National Day of Action


For the past nine years, the National Peace Corps Association (NPCA) has called upon the Peace Corps community to unite for a National Day of Action.  On that day, all supporters of the Peace Corps are urged to reach out to their members of Congress to support a strong and vibrant Peace Corps.

2013 saw the largest Day of Action so far.  Along with lots of communication from all around the country, over 90 advocates were on Capitol Hill. Coming from 25 states, our advocates participated in nearly 150 congressional meetings, including 88 constituent meetings and 43 meetings with new members of Congress.  On top of that, information packets were distributed to all 535 congressional offices.

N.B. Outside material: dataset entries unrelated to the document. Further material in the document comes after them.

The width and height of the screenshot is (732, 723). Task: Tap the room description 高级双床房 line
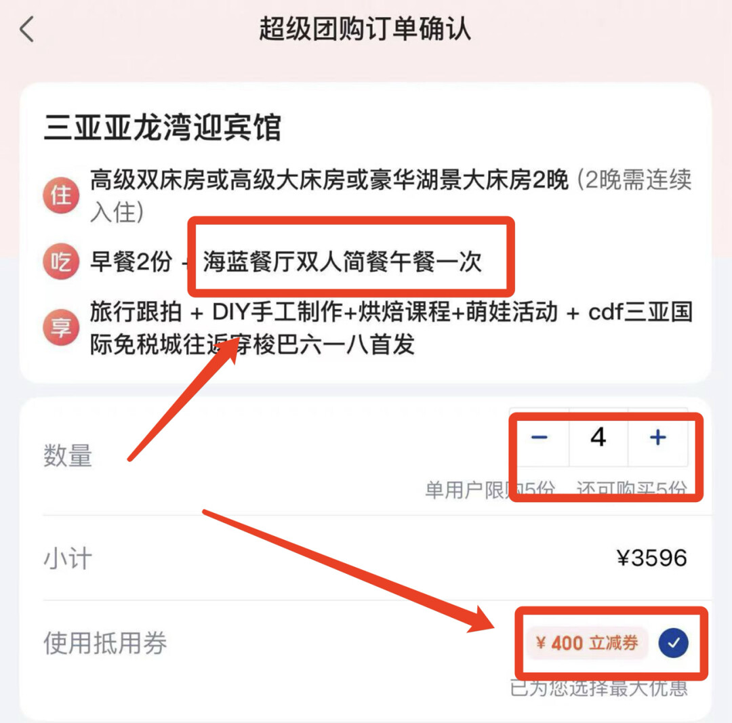click(x=391, y=196)
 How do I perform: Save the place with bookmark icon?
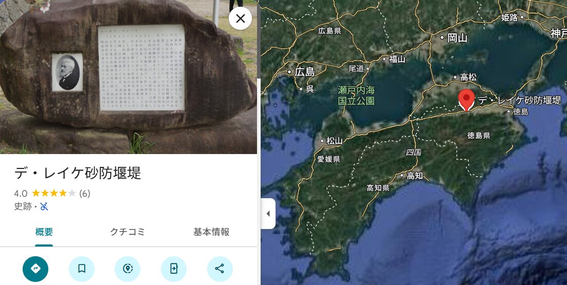coord(82,269)
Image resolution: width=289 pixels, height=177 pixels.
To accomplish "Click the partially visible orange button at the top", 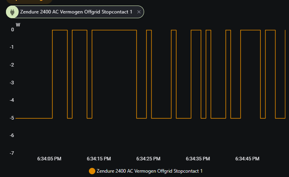I will click(x=29, y=2).
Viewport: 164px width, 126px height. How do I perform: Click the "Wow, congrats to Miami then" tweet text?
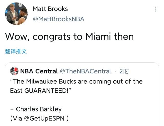pyautogui.click(x=69, y=37)
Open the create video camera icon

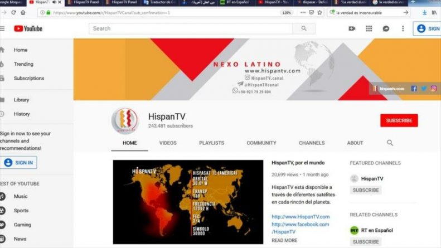pos(352,28)
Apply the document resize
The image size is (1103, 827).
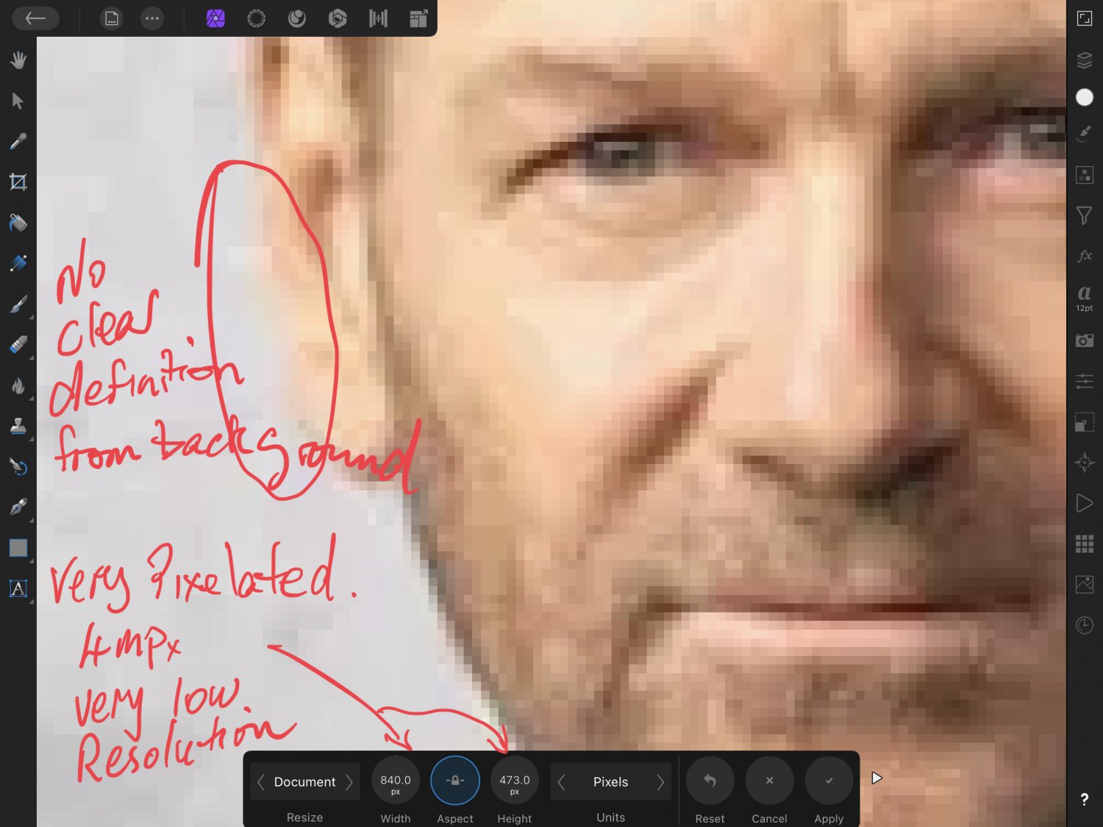tap(829, 781)
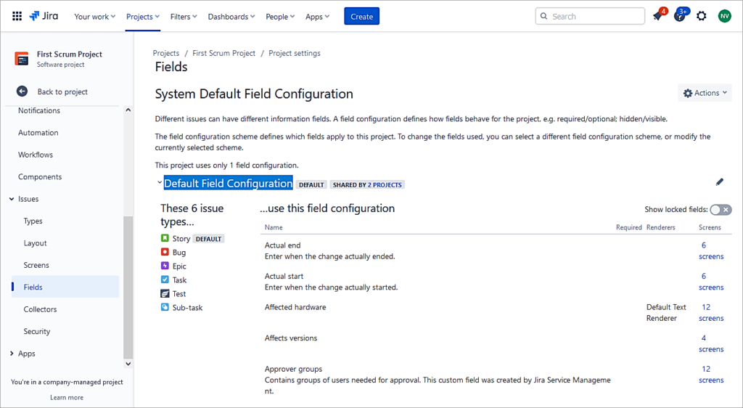
Task: Click the pencil edit icon for field configuration
Action: (720, 182)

As one participant in 2013 wrote:
“It is encouraging and inspirational to see the bi-partisan support for Peace Corps among our legislators and to see the deep commitment to Peace Corps among RPCVs of all decades.  Peace Corps matters!”
No Brainer Day


In case you haven’t heard, February 27th is No Brainer Day. Since some of our daily tasks require little thought and we go about our day set on auto-pilot, it’s no wonder we have a No Brainer Day.

Since little is known about the origins of this particular just-for-fun “holiday”, how about we designate No Brainer Day as a worldwide working holiday, paid of course. It should be celebrated only during work hours, with plenty of free food, drink and entertainment on hand. Of course it goes without saying, no actual work is allowed.

So go ahead - give your brain a rest and celebrate No Brainer Day today! Then tomorrow, it's back to work we go!